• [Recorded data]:
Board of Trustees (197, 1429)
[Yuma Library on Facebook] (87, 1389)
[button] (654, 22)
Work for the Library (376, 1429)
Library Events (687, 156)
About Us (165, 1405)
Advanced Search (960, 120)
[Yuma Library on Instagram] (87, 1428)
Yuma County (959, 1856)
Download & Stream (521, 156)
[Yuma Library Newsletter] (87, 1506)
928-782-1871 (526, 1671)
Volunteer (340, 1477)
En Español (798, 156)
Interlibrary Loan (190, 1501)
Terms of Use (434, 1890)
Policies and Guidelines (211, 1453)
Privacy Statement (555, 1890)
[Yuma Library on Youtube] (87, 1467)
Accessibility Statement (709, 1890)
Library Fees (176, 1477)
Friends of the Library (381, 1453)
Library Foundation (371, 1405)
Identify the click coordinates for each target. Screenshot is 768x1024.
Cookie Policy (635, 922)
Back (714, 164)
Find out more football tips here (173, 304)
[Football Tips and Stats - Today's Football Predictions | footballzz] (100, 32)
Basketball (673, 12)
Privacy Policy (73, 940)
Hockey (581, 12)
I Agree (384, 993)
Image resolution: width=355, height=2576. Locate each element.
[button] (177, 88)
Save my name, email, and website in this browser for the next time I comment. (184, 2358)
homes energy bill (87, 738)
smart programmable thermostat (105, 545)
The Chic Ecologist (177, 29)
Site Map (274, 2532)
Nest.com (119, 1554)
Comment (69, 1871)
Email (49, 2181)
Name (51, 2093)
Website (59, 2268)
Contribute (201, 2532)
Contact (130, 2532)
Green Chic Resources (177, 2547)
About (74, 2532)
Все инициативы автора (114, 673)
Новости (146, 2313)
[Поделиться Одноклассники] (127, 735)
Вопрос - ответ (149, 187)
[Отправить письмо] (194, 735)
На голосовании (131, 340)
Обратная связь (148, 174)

• [Exercise objective]: Could you restate every entry verbatim, please?

• [Task result]:
Board of Trustees (197, 1429)
[Yuma Library on Facebook] (87, 1389)
[button] (654, 22)
Work for the Library (376, 1429)
Library Events (687, 156)
About Us (165, 1405)
Advanced Search (960, 120)
[Yuma Library on Instagram] (87, 1428)
Yuma County (959, 1856)
Download & Stream (521, 156)
[Yuma Library Newsletter] (87, 1506)
928-782-1871 (526, 1671)
Volunteer (340, 1477)
En Español (798, 156)
Interlibrary Loan (190, 1501)
Terms of Use (434, 1890)
Policies and Guidelines (211, 1453)
Privacy Statement (555, 1890)
[Yuma Library on Youtube] (87, 1467)
Accessibility Statement (709, 1890)
Library Fees (176, 1477)
Friends of the Library (381, 1453)
Library Foundation (371, 1405)
Identify the click coordinates for each target. Screenshot is 768x1024.
Cookie Policy (635, 922)
Back (714, 164)
Find out more football tips here (173, 304)
[Football Tips and Stats - Today's Football Predictions | footballzz] (100, 32)
Basketball (673, 12)
Privacy Policy (73, 940)
Hockey (581, 12)
I Agree (384, 993)
Image resolution: width=355, height=2576. Locate each element.
[button] (177, 88)
Save my name, email, and website in this browser for the next time I comment. (184, 2358)
homes energy bill (87, 738)
smart programmable thermostat (105, 545)
The Chic Ecologist (177, 29)
Site Map (274, 2532)
Nest.com (119, 1554)
Comment (69, 1871)
Email (49, 2181)
Name (51, 2093)
Website (59, 2268)
Contribute (201, 2532)
Contact (130, 2532)
Green Chic Resources (177, 2547)
About (74, 2532)
Все инициативы автора (114, 673)
Новости (146, 2313)
[Поделиться Одноклассники] (127, 735)
Вопрос - ответ (149, 187)
[Отправить письмо] (194, 735)
На голосовании (131, 340)
Обратная связь (148, 174)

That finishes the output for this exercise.